B. Accumulation of materials
- Materials such as organic matter and decomposing materials or new mineral materials are added to the soil by the forces of ice, water, or wind and they accumulate over time.
- In the case of poorly drained soils, the organic matter accumulates since water-logging prevents it from being oxidized or broken down by soil organisms.
- However, in the case of well-drained soils, the accumulation of materials occurs when the root systems hold them up.
- Particle depositions by the forces of wind, water, or ice equally aid in the accumulation of new materials.
- Some plants with the help of symbiotic bacteria fix atmospheric nitrogen and ammonia compounds into the soil as nitrates.

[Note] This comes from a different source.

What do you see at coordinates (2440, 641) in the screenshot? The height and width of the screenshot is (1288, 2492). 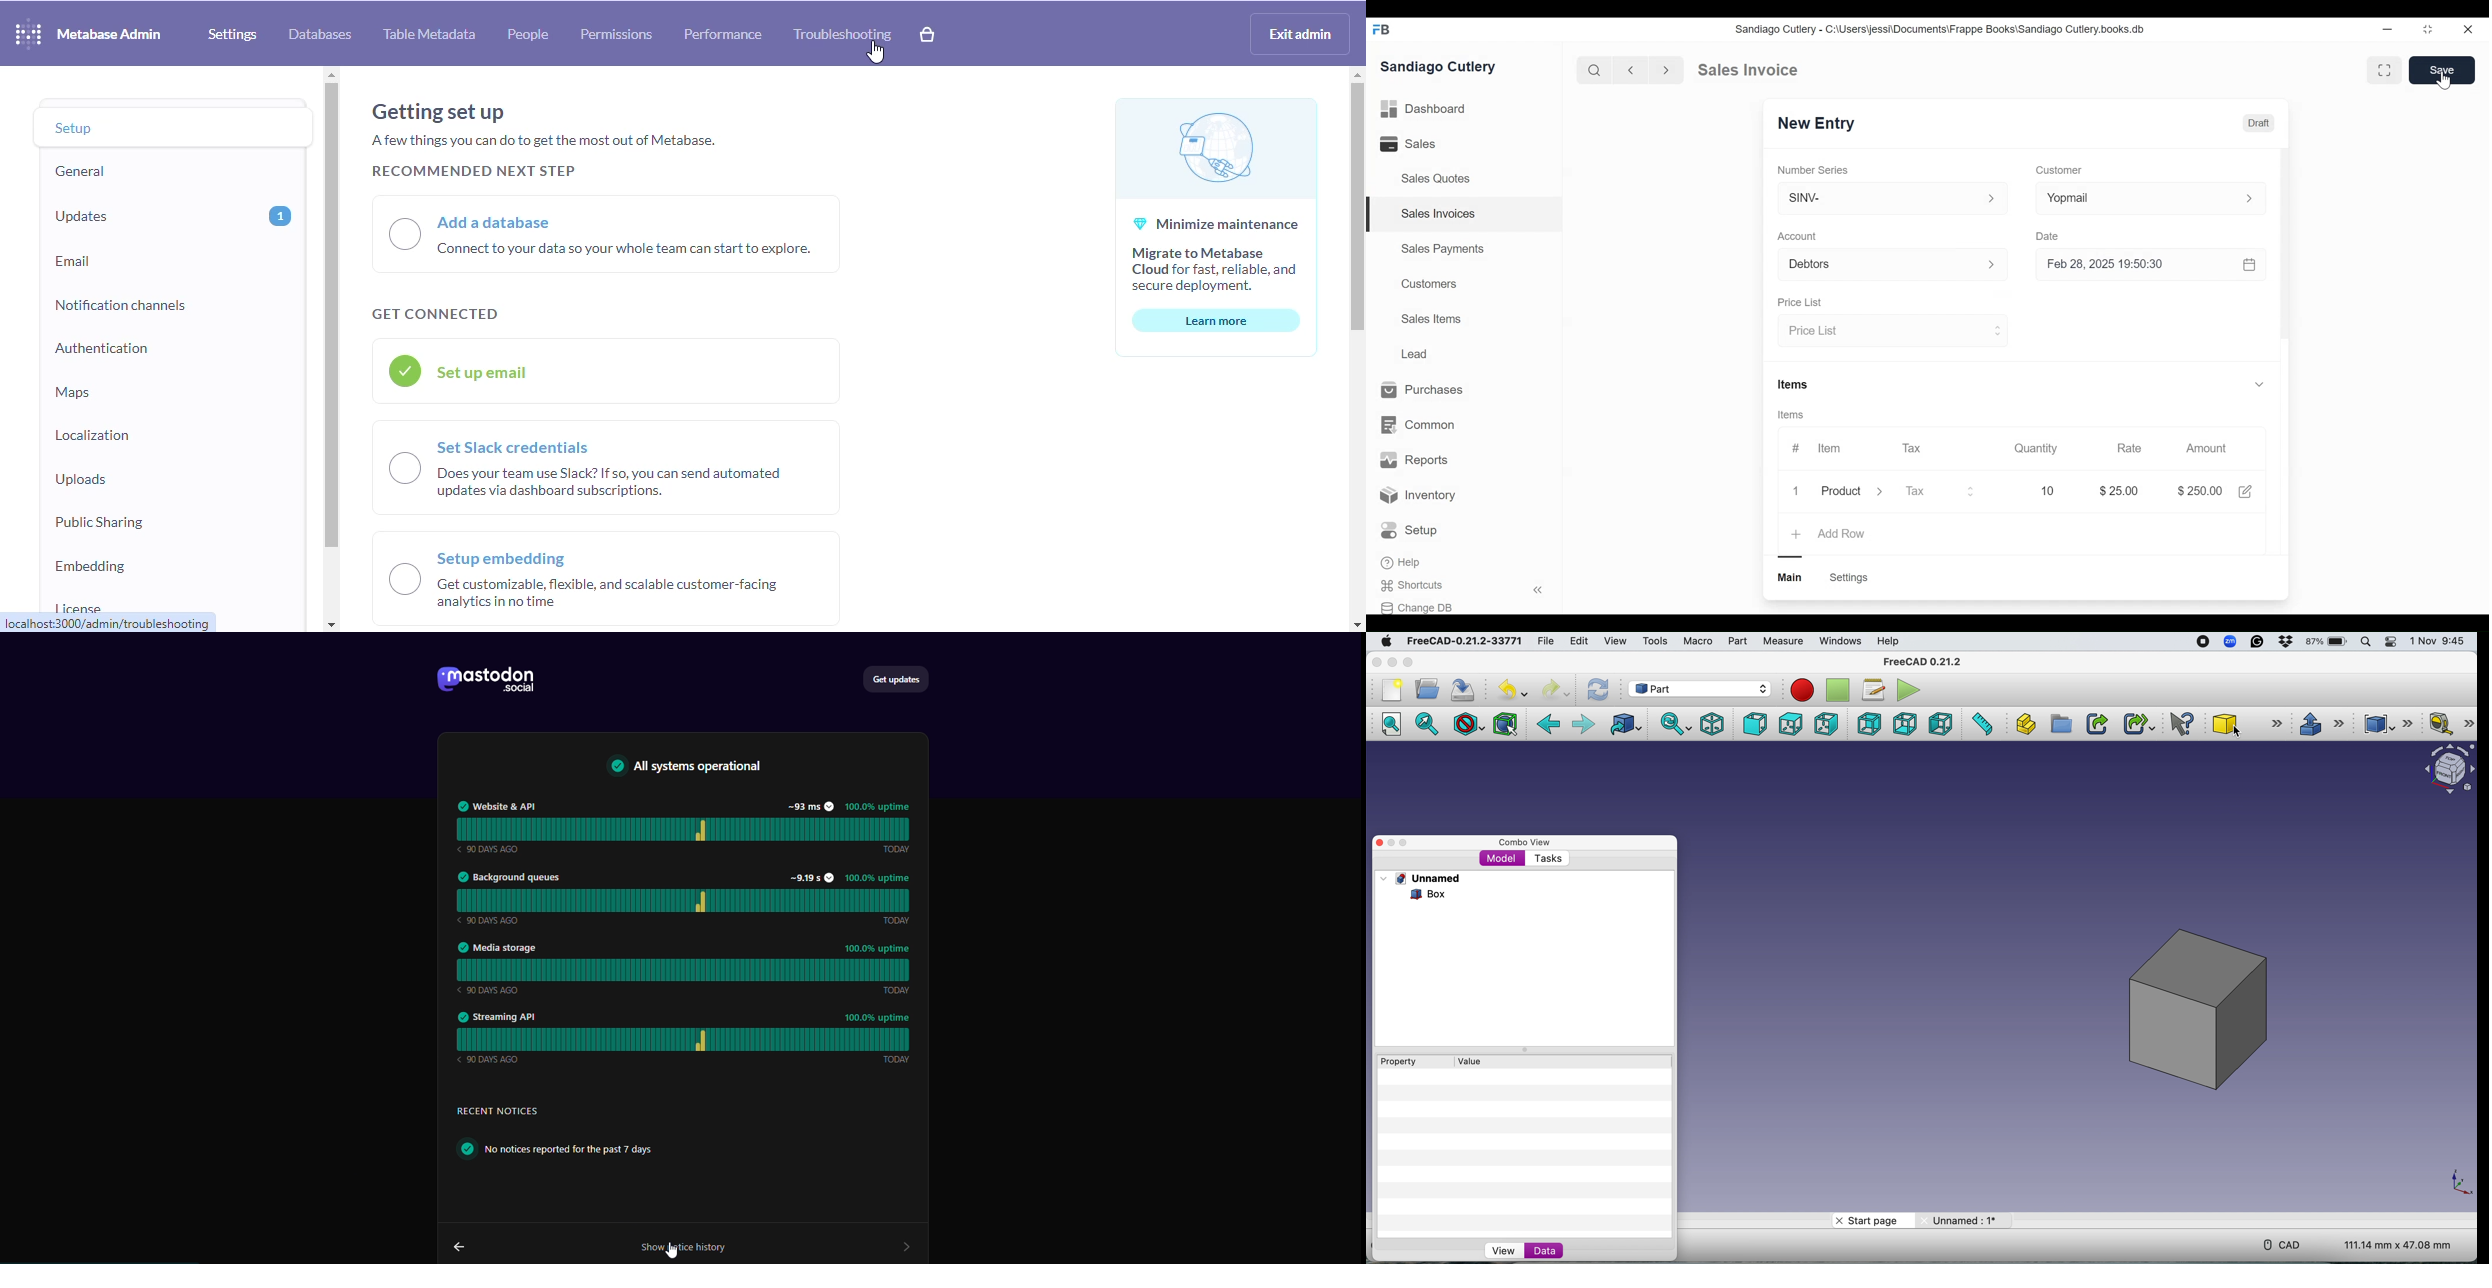 I see `1 Nov 9:45` at bounding box center [2440, 641].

- Leaching is the removal of soluble components of the soil column by water.
- The water washing down through the soil carries bases like calcium, held as exchangeable ions in clay-humus complexes, as well as acidification by the substitution of hydrogen ions.
- Through the movement of water, wind, ice, or by the uptake of the accumulated materials by plants, new particles including clay, organic matter, clay, silt, or other chemical compounds get leached and eroded or taken up by plants.
- Thus, the physical and chemical compositions of the new accumulated materials together with the soil parent material are altered.
- Transformation is the chemical weathering of soil particles, including silt, sand, and clay minerals as well as the change of organic materials into degradation-resistant organic matter.
- Following transformation, the clay and other accumulated materials are washed from the upper layer and deposited in the lower horizons.
- The soil organisms like plants and animals are also responsible for the transformation of the soil by the physical and chemical breakdown of the materials.
- The soil begins to take shape on its own through transformation, which improves water retention capacity and nutrient composition.
- Calcification occurs when the removal of water via evapotranspiration exceeds precipitation causing the upward movement of dissolved alkaline salts from the groundwater.
- Meanwhile, the movement of rainwater causes a downward movement of the salts.
Examples of popular Soil Formation
- A classic example of soil formation is that of the lake beds in the theMakgadikgadi Pans of the Kalahari Desert. The change in the river course of the lake over the millennia resulting in the salinity buildup and formation of different rocks.
- Another example of soil formation is the island arcs in the Philippines and Japan, following volcanoes that result in the formation of basaltic rocks. The rocks then undergo various soil formation processes resulting in various soil horizons.